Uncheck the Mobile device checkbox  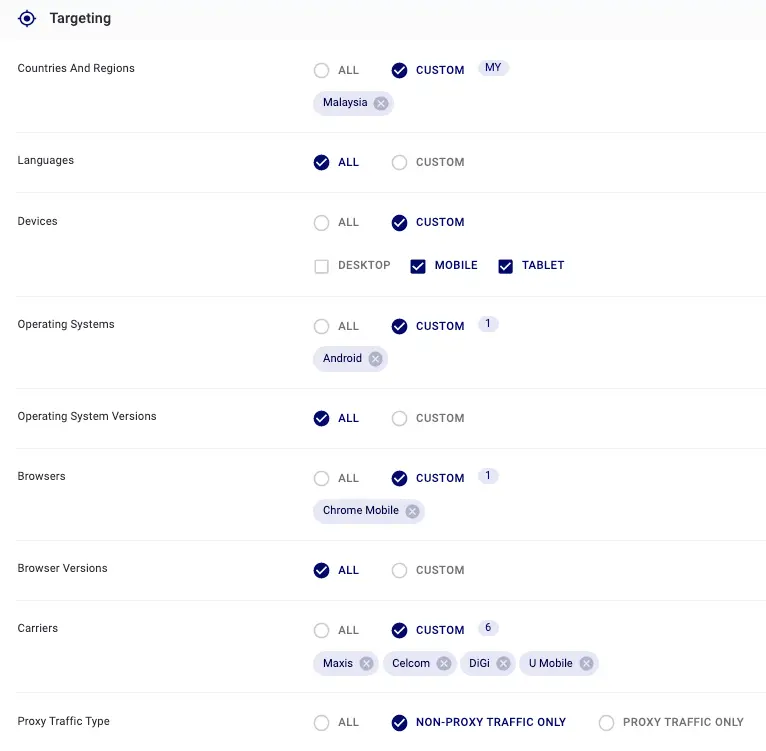pos(418,266)
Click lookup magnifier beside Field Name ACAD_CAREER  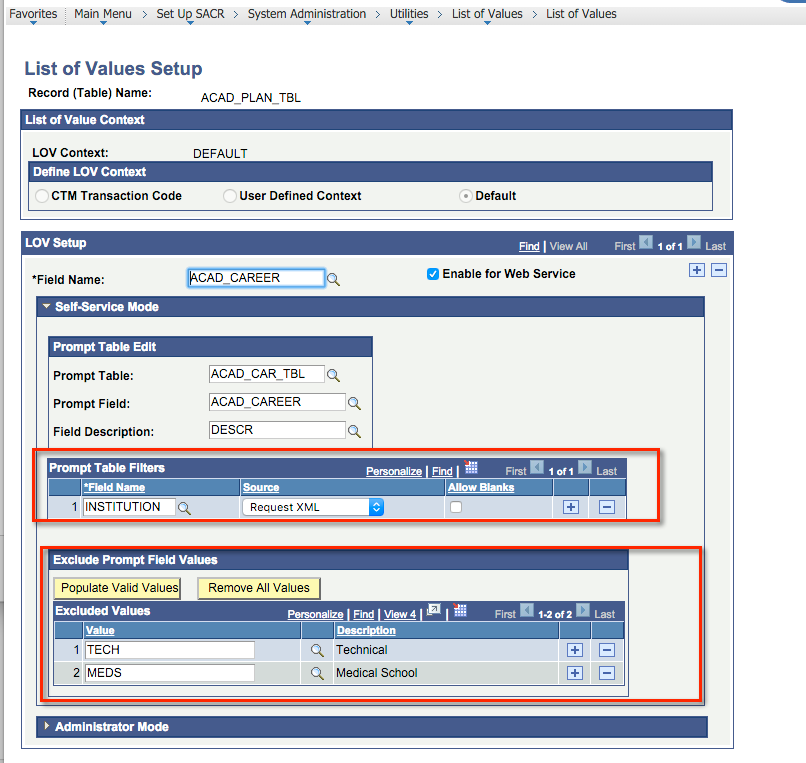334,280
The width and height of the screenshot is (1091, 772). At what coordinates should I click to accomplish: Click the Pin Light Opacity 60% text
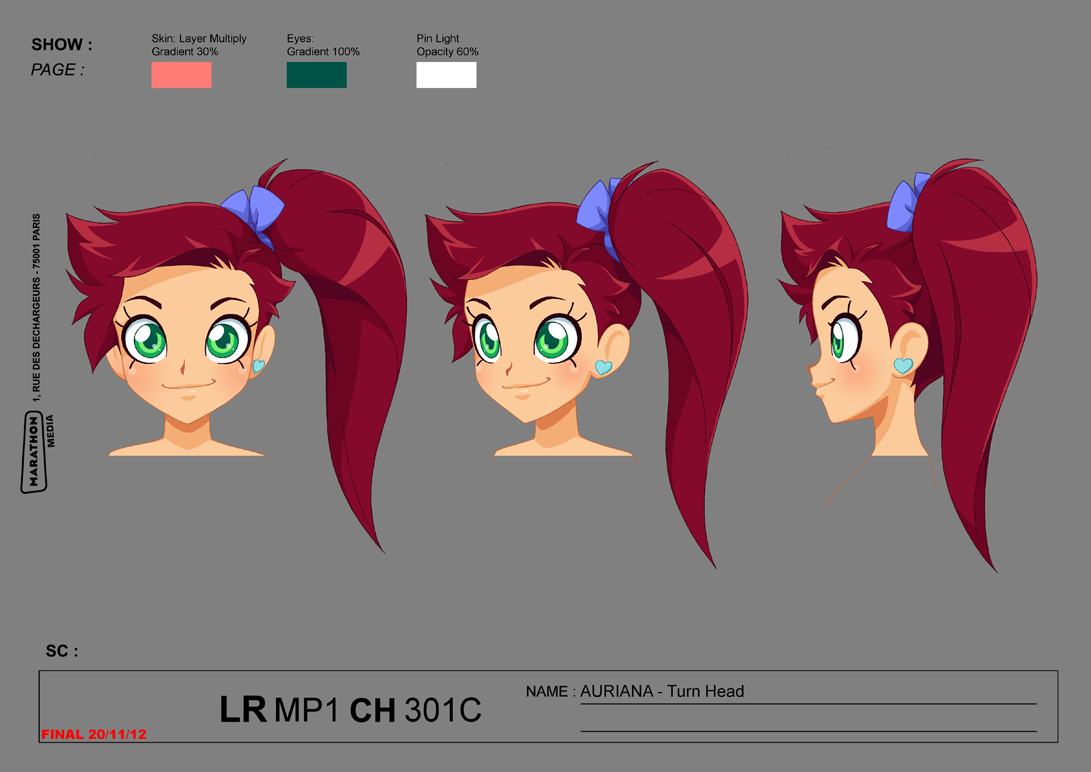447,45
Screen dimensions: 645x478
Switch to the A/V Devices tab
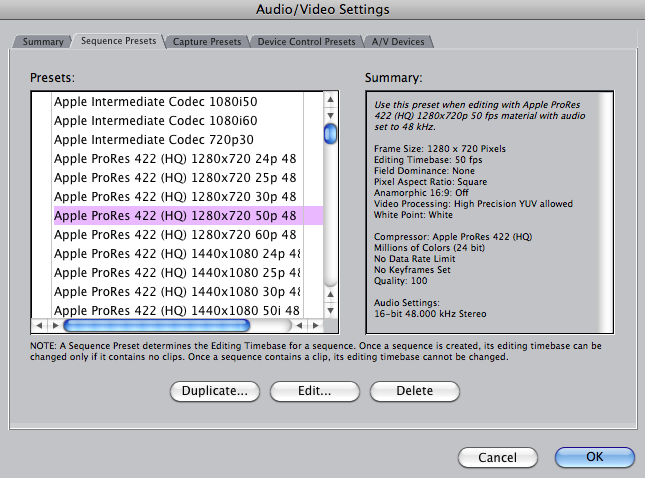[x=399, y=42]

********************

> **THE PROBLEM**: The answer must be an exact transcription of the lines from the one containing "Screen dimensions: 645x478" through the last line of the records above, both included, with no pictures.

> **EXERCISE ANSWER**:
Screen dimensions: 645x478
Switch to the A/V Devices tab
[x=399, y=42]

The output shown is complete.